Tuesday, September 3, 2013
On The Cancer Experience
I am not a cancer survivor. I consider myself a post cancer thriver, which may sound like a clumsy parsing of words. It isn’t to me. It is the way I choose to think about a cancer experience I had over a dozen years ago. A routine medical examination indicated that I had uterine cancer; this was unexpected to say the least , and it took a good amount of mental integration for me to take it all in. Several emotions collided within me, fear, dismay (I had just entered into a course of study at a local university), concern about the upset to my family life. I did not resist the medical solution set before me, a complete hysterectomy, and I went into “training” for it, so to speak.
It was natural to put things in order
I took care of household and family needs, which was a godsend to my fragile state of mind. I walked; I took care of myself physically, and being a believer, mostly I prayed. None of this was a particular effort to me because of the way I do things. It was natural to put things in order; it was natural to enter more deeply into the spiritual practices I engaged in daily. Before me was a deal, but I hoped to make it no bigger than it had to be. Eventually the surgery came and went and was very successful…physically, mentally and emotionally.

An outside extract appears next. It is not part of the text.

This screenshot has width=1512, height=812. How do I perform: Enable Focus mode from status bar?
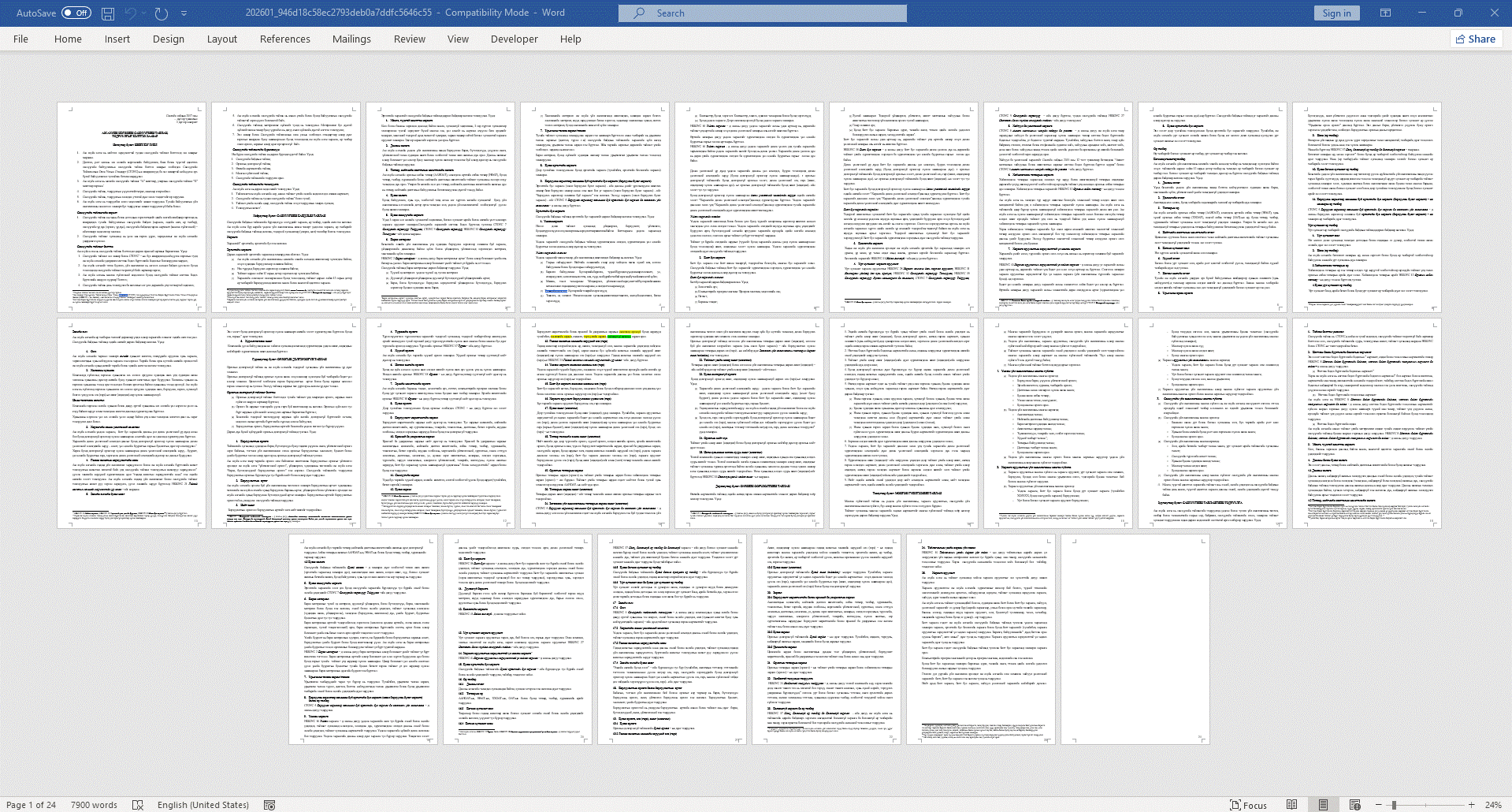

We are not at the mercy of events
After the experience, on my own time, I thought more carefully about the whole business. In my spiritual system, frames of thought influence our lives. We are not at the mercy of events that come and go; we participate in them and can control much of what we want to experience. Using this logic I could and did ask: Did I cause this cancer? I didn’t really know. Did I participate in some way? Very likely, but I decided not to remain in regrets around such a possible lapse in good thinking. Instead I decided to make sure my Infinite connections and thought processes were clearer than ever.
I accepted it...and moved on
I think that when threats pass through our lives, questions will always come. Did I dodge a bullet? Did I get lucky? Did God love me more than others who did not survive physically? These thoughts made no sense to me. They only created confusion when clarity was needed. Not all things resolve themselves into plain facts, and I was not going to waste time trying to find reasons for everything. Anyone who has experienced cancer of some sort casts an occasional, side-long look at the beast in the corner. We always know in a quiet place in our minds that it could come back. Not to acknowledge this is to throw fairy dust around, but no one said we needed to stare obsessively at the beast either. I think that wisdom and love would have us live our lives with as much equanimity as we can, weighing possibilities but not losing our balance either. I never claimed the cancer as “my” cancer. It was an episode like many others that was a part of my experience. It opened me, but it did not define me. It was a part of the history that added to who I am. I did not welcome it, and I did not despise it either. I accepted it…and moved on.